Depuis qu'il est président de la Diana du district de Conches, dans le Haut-Valais, Helmut Kiechler a pris en grippe le Service de la chasse du Valais et son chef, Narcisse Seppey. Aujourd'hui, selon l'ATS, il ne fait rien moins que de menacer de lancer une initiative visant à interdire la chasse en Valais. Cette provocation ne sera sans doute pas du goût des 3500 chasseurs potentiels, dont deux émérites au Conseil d'Etat, Wilhelm Schnyder et Jean-René Fournier.

Le président de la Diana de Conches, petite section de cent chasseurs, était déjà à l'origine de l'enquête que le Conseil d'Etat avait commandé en 1998 sur la gestion du Service.
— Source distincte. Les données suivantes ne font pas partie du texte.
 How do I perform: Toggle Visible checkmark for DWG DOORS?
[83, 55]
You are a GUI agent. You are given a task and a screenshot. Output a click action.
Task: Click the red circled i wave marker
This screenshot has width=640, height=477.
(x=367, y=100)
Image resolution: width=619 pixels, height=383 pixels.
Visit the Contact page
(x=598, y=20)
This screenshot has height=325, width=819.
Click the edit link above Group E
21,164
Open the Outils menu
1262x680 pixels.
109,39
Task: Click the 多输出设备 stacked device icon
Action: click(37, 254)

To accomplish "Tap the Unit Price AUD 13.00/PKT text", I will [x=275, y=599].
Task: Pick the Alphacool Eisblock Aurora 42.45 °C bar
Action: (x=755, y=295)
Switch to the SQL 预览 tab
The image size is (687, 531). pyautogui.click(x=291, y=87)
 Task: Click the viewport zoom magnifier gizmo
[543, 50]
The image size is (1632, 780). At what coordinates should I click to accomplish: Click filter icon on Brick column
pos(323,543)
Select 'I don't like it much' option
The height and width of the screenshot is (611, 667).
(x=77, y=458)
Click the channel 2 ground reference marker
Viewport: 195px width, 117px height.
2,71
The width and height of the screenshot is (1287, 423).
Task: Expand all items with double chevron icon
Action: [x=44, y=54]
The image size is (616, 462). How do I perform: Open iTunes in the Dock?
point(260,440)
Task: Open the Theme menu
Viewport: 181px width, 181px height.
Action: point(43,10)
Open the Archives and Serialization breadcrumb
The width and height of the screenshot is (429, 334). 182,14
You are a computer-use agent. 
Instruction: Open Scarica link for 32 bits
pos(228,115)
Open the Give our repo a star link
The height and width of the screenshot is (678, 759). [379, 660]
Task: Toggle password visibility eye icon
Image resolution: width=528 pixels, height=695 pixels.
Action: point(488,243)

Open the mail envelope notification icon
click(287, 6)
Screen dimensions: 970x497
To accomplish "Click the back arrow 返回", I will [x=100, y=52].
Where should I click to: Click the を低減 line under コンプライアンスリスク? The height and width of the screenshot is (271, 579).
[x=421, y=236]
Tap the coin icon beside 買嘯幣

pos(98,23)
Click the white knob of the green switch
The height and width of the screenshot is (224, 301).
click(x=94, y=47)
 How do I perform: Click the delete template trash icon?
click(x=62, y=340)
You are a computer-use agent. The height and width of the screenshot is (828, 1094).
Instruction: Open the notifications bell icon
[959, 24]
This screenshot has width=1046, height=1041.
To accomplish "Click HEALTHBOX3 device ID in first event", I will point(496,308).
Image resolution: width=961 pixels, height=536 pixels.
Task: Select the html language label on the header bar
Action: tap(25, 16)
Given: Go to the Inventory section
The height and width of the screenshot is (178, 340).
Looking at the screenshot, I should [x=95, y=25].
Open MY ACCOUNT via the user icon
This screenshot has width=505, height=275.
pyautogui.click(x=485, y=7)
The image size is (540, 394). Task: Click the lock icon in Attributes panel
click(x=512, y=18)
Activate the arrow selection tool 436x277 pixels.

Les résultats avaient mis en lumière qualités et défauts, mais dans l'ensemble, les investigations débouchaient sur des conclusions positives. Aujourd'hui, les améliorations nécessaires ont été apportées et le service a décidé d'aller encore plus loin en cherchant à obtenir, pour le mois de juin probablement, la certification Iso 9001. C'est une forme de réponse définitive à ses détracteurs. Pas uniquement adressée au contestataire haut-valaisan, mais aussi aux milieux proches de l'environnement.

De son côté, la Fédération valaisanne des sociétés de chasse (FVSC), qui regroupe les 20 sociétés du canton, estime que le service fonctionne à satisfaction. Lors d'un sondage interne réalisé il y a deux ans, 79% des chasseurs ont donné une bonne note à Narcisse Seppey et à ses hommes. Dans le Haut-Valais, ils étaient 74%. Son président, Philippe Resenterra, relève: «M. Seppey a obtenu des résultats extraordinaires avec des principes simples. Mais il a toujours géré le service tout seul, dans son coin de table.» Ce à quoi Narcisse Seppey répond avec son esprit habituel: «Cela fait dix-huit ans que je dirige le service de la chasse, je suis donc par principe démodé.»

Reste le problème de Conches, de ses terrains de chasse giboyeux qui attirent les «Nemrod» hors district, et dont le président revendique une plus grande autonomie. La FVSC observe que «les intérêts de l'ensemble des chasseurs valaisans, et non ceux d'une minorité locale, sont sauvegardés dans le respect des règles nécessaires au développement et à l'équilibre des espèces animales».

Alors Helmut Kiechler pourra bien lancer son initiative; mais il risque d'être encore plus isolé que le loup du val d'Hérens, tombé sous les balles du service de la chasse. Pour parvenir à ses fins, il lui faudra plus que les 370 voix qui n'ont pas suffi à le faire élire comme socialiste au Grand Conseil le week-end dernier.